Step 15: Change the conditions that set the flow velocity is 1 m/s and set the ice blocks size to 3.5 cm×1.8 cm×7 cm, 5.5 cm×1.8 cm×7 cm, 7 cm×1.8 cm×7 cm, 9 cm×1.8 cm×7 cm, respectively, then repeat Step 4 to Step 12.

The drift ice velocity changes, the impact force and stress value on the tunnel surfaces changes accordingly, showing in Table 2.

Table 2.

Flow rate [TeX:] $$\boldsymbol{v}$$ (m/s) | Model strain [TeX:] $$\varepsilon_{m}$$(E-05 KN) | Model stress [TeX:] $$\sigma_{m}$$(kPa) | Prototype stress [TeX:] $$\sigma_{p}$$(MPa) | Prototype impact force [TeX:] $$F_{m}$$(E+03 KN) |
---|---|---|---|---|

0.5 | 0.635793 | 21 | 0.6 | 0.6 |

0.8 | 0.794741 | 27 | 0.75 | 0.75 |

1 | 1.483520 | 50 | 1.4 | 1.4 |

1.3 | 1.769620 | 60 | 1.67 | 1.67 |

1.5 | 1.939170 | 65 | 1.83 | 1.83 |

1.8 | 2.543170 | 86 | 2.4 | 2.4 |

2 | 2.331240 | 79 | 2.2 | 2.2 |

2.3 | 2.755100 | 93 | 2.6 | 2.6 |

2.5 | 2.861070 | 96 | 2.7 | 2.7 |

2.8 | 3.178960 | 107 | 3 | 3 |

3 | 3.390890 | 114 | 3.2 | 3.2 |

3.5 | 4.026690 | 136 | 3.8 | 3.8 |

By analyzing large number of test data, it is found that the test results are close to the finite element simulation results. Fig. 16(a) shows that the impact force variations are approximately the same in the software simulation results, test observation calculation results and the results of y = 10x. Therefore, the finite element calculation method is feasible. The impact force of drift ice increases with the flow velocity, appearing linear distribution.

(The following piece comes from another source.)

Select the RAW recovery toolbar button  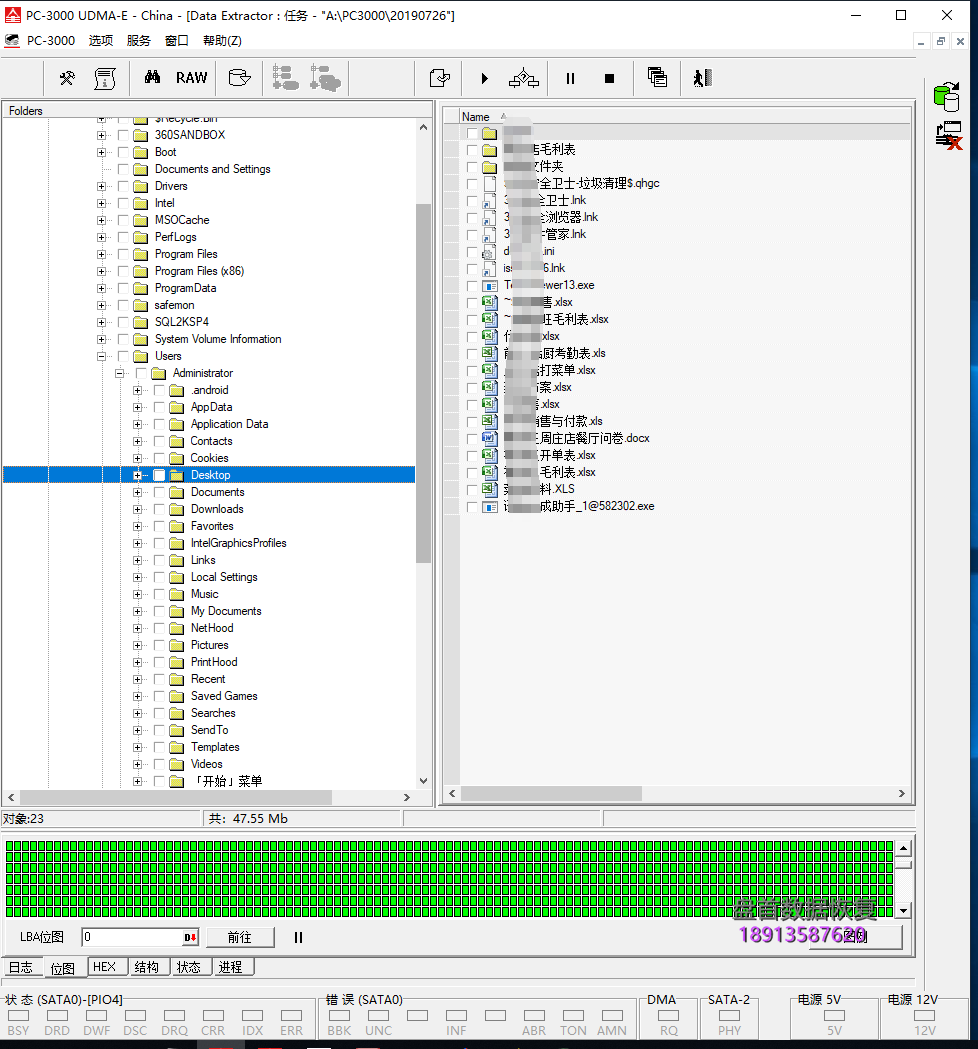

The drift ice sizes are different, the impact force and stress on tunnel surfaces are different. The values are shown in Table 3.

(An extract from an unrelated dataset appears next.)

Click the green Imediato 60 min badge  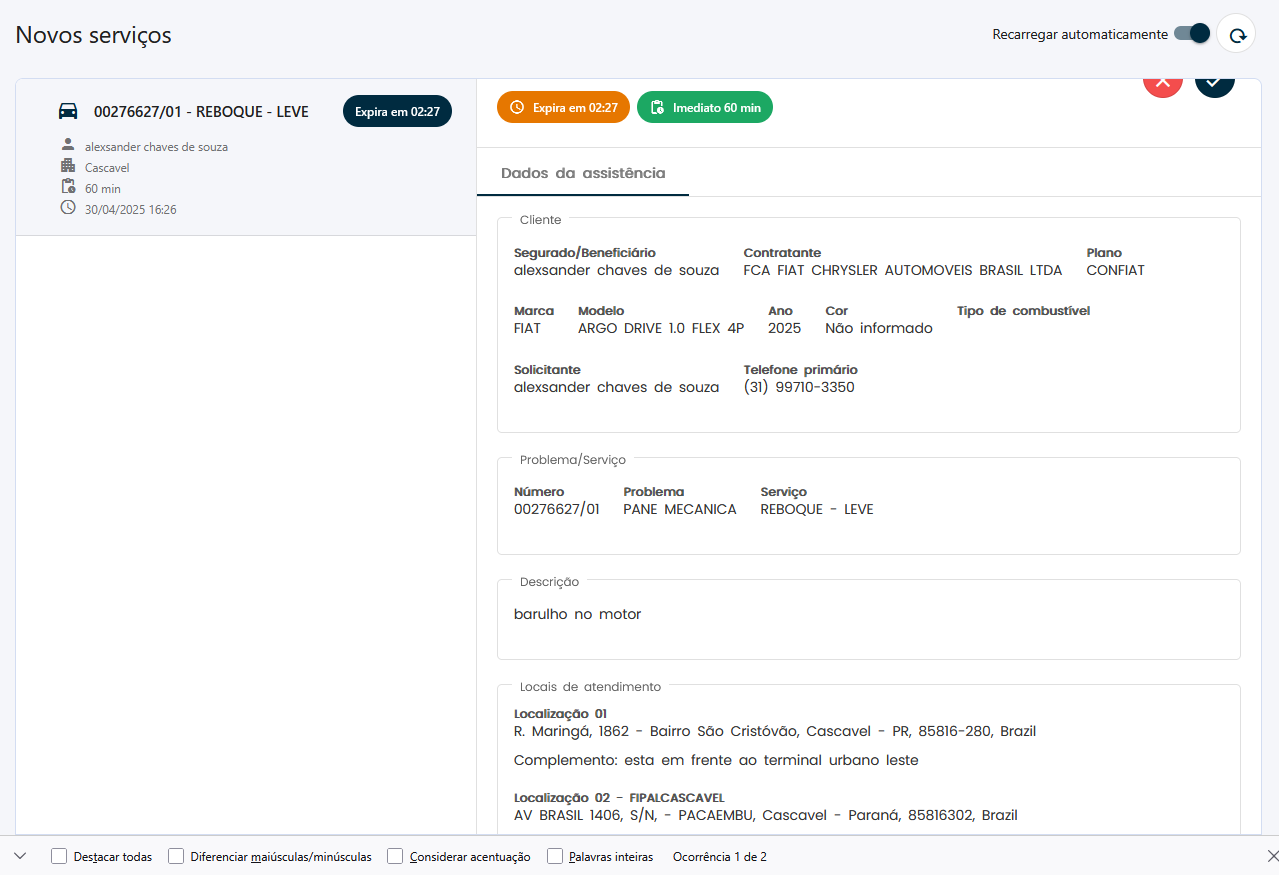coord(704,107)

The comparison of test values and model simulation values are shown in Fig. 16(b). The test values are close to model simulation calculation values. The impact force increases with the drift ice size.

Table 3.

Plan size | Model strain [TeX:] $$\varepsilon_{m}$$(E-05 KN) | Model stress [TeX:] $$\sigma_{m}$$(kPa) | Prototype stress [TeX:] $$\sigma_{p}$$(MPa) | Prototype impact force [TeX:] $$F_{m}$$(E+03 KN) |
---|---|---|---|---|

0.5×0.5×2 | 0.833333 | 25 | 0.7 | 0.7 |

1.0×0.5×2 | 5.250000 | 158 | 4.41 | 4.41 |

1.5×0.5×2 | 6.726190 | 202 | 5.65 | 5.65 |

2.0×0.5×2 | 6.642860 | 199 | 5.58 | 5.58 |

2.5×0.5×2 | 7.464290 | 224 | 6.27 | 6.27 |

By the tests, the drift ice thickness is different, the impact force and stress on the tunnel surfaces are different. The values are shown in Table 4.

The comparisons of test observation results and model calculation results are shown in Fig. 16(c). Fig. 16(c) shows that the impact force variations are approximately the same in the software simulation results, test observation calculation results and the results of y = 6.7x + 0.2. Therefore, the finite element calculation method is feasible. Within a certain range, the impact force of drift ice increases with the drift ice thickness, appearing linear distribution.

Table 4.

Thickness (m) | Model strain [TeX:] $$\varepsilon_{m}$$(E-05 KN) | Model stress [TeX:] $$\sigma_{m}$$(kPa) | Prototype stress [TeX:] $$\sigma_{p}$$(MPa) | Prototype impact force [TeX:] $$F_{m}$$(E+03 KN) |
---|---|---|---|---|

0.3 | 2.64914 | 89 | 2500 | 1.5 |

0.4 | 3.57633 | 121 | 3375 | 2.7 |

0.5 | 3.6876 | 124 | 3480 | 3.48 |

0.6 | 3.53218 | 119 | 3333 | 4 |

0.7 | 4.01155 | 135 | 3786 | 5.3 |

0.8 | 3.57633 | 121 | 3375 | 5.4 |

0.9 | 3.94427 | 133 | 3722 | 6.7 |

1.0 | 3.86774 | 130 | 3650 | 7.3 |

The comparison results of software simulation and test observation show that their trends are almost the same. The impact force of drift ice on tunnel lining increases with the drift ice thickness, appearing linear distribution, which verifies the reliability of the following simulation results.

The researches show that there are damages of drift ice impact force on tunnel lining in the thawing period in cold and dry region. By long time water scouring, the tunnel lining surfaces are broken and falling off which breaks the strength and stability of the structure. With the increasing of the size, thickness and the flow velocity of the drift ice, the impact force is different.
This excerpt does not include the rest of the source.